▸ BRIEF
From the data below, copy exactly the lines that lie between the one holding "Click the 品牌2" and the one holding "Tap round chart icon at lower-left sidebar", including both, and nothing more.

[Collected data]
■ ■ ■ ■ ■

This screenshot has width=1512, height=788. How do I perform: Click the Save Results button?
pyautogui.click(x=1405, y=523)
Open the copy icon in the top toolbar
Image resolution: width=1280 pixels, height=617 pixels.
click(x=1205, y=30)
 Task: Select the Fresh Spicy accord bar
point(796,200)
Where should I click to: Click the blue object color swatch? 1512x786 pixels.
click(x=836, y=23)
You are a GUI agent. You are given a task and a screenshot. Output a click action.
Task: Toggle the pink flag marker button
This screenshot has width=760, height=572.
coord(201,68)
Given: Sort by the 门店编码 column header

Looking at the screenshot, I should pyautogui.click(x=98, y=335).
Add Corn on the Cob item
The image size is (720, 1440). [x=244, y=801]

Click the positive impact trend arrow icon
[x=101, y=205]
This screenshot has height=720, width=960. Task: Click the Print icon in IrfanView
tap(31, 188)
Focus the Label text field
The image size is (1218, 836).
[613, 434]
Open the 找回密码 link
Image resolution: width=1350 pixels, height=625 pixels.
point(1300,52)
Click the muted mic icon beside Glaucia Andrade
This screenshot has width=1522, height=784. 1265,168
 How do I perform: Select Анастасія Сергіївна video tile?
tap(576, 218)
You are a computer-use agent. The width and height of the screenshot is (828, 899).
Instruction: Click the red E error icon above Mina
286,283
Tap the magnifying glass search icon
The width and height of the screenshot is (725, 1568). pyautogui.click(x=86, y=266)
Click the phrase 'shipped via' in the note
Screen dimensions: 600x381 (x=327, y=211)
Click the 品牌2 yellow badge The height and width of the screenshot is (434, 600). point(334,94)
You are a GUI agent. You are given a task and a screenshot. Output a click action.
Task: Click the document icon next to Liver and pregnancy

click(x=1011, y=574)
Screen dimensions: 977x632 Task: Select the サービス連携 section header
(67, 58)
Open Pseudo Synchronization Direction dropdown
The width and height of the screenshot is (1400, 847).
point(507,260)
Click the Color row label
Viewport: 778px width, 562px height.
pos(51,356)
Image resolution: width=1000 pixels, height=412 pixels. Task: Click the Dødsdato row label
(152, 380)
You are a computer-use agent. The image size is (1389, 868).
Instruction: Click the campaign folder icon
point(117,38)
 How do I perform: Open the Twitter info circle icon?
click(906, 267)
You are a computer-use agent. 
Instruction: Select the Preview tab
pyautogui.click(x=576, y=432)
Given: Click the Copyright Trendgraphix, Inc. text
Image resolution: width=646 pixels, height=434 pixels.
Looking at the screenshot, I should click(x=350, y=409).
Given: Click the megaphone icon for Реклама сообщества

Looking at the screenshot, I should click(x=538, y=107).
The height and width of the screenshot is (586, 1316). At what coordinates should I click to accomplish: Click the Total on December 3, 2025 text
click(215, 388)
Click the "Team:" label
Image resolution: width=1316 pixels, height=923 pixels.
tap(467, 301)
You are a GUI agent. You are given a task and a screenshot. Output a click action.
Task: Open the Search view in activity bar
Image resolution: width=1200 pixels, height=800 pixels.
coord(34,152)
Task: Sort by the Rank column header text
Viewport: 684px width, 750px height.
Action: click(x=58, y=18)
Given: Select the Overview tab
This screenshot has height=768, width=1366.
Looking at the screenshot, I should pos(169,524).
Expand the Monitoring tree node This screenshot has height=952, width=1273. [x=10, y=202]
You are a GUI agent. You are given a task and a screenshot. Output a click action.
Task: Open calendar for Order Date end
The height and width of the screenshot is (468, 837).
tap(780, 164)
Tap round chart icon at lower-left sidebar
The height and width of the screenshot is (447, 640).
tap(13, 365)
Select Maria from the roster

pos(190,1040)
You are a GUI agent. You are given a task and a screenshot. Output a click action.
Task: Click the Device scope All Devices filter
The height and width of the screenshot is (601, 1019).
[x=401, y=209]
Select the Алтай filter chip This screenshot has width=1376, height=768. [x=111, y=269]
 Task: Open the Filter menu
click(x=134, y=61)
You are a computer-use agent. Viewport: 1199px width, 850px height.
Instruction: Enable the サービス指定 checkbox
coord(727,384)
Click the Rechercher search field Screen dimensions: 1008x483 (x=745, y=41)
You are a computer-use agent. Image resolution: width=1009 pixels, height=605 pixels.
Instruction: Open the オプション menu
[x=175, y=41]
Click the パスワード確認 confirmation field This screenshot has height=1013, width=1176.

■ ■ ■ ■ ■

▸ COMPLETED EXERCISE
Click the 品牌2 yellow badge The height and width of the screenshot is (434, 600). point(334,94)
You are a GUI agent. You are given a task and a screenshot. Output a click action.
Task: Click the document icon next to Liver and pregnancy

click(x=1011, y=574)
Screen dimensions: 977x632 Task: Select the サービス連携 section header
(67, 58)
Open Pseudo Synchronization Direction dropdown
The width and height of the screenshot is (1400, 847).
point(507,260)
Click the Color row label
Viewport: 778px width, 562px height.
pos(51,356)
Image resolution: width=1000 pixels, height=412 pixels. Task: Click the Dødsdato row label
(152, 380)
You are a computer-use agent. The image size is (1389, 868).
Instruction: Click the campaign folder icon
point(117,38)
 How do I perform: Open the Twitter info circle icon?
click(906, 267)
You are a computer-use agent. 
Instruction: Select the Preview tab
pyautogui.click(x=576, y=432)
Given: Click the Copyright Trendgraphix, Inc. text
Image resolution: width=646 pixels, height=434 pixels.
Looking at the screenshot, I should click(x=350, y=409).
Given: Click the megaphone icon for Реклама сообщества

Looking at the screenshot, I should click(x=538, y=107).
The height and width of the screenshot is (586, 1316). At what coordinates should I click to accomplish: Click the Total on December 3, 2025 text
click(215, 388)
Click the "Team:" label
Image resolution: width=1316 pixels, height=923 pixels.
tap(467, 301)
You are a GUI agent. You are given a task and a screenshot. Output a click action.
Task: Open the Search view in activity bar
Image resolution: width=1200 pixels, height=800 pixels.
coord(34,152)
Task: Sort by the Rank column header text
Viewport: 684px width, 750px height.
Action: click(x=58, y=18)
Given: Select the Overview tab
This screenshot has height=768, width=1366.
Looking at the screenshot, I should pos(169,524).
Expand the Monitoring tree node This screenshot has height=952, width=1273. [x=10, y=202]
You are a GUI agent. You are given a task and a screenshot. Output a click action.
Task: Open calendar for Order Date end
The height and width of the screenshot is (468, 837).
tap(780, 164)
Tap round chart icon at lower-left sidebar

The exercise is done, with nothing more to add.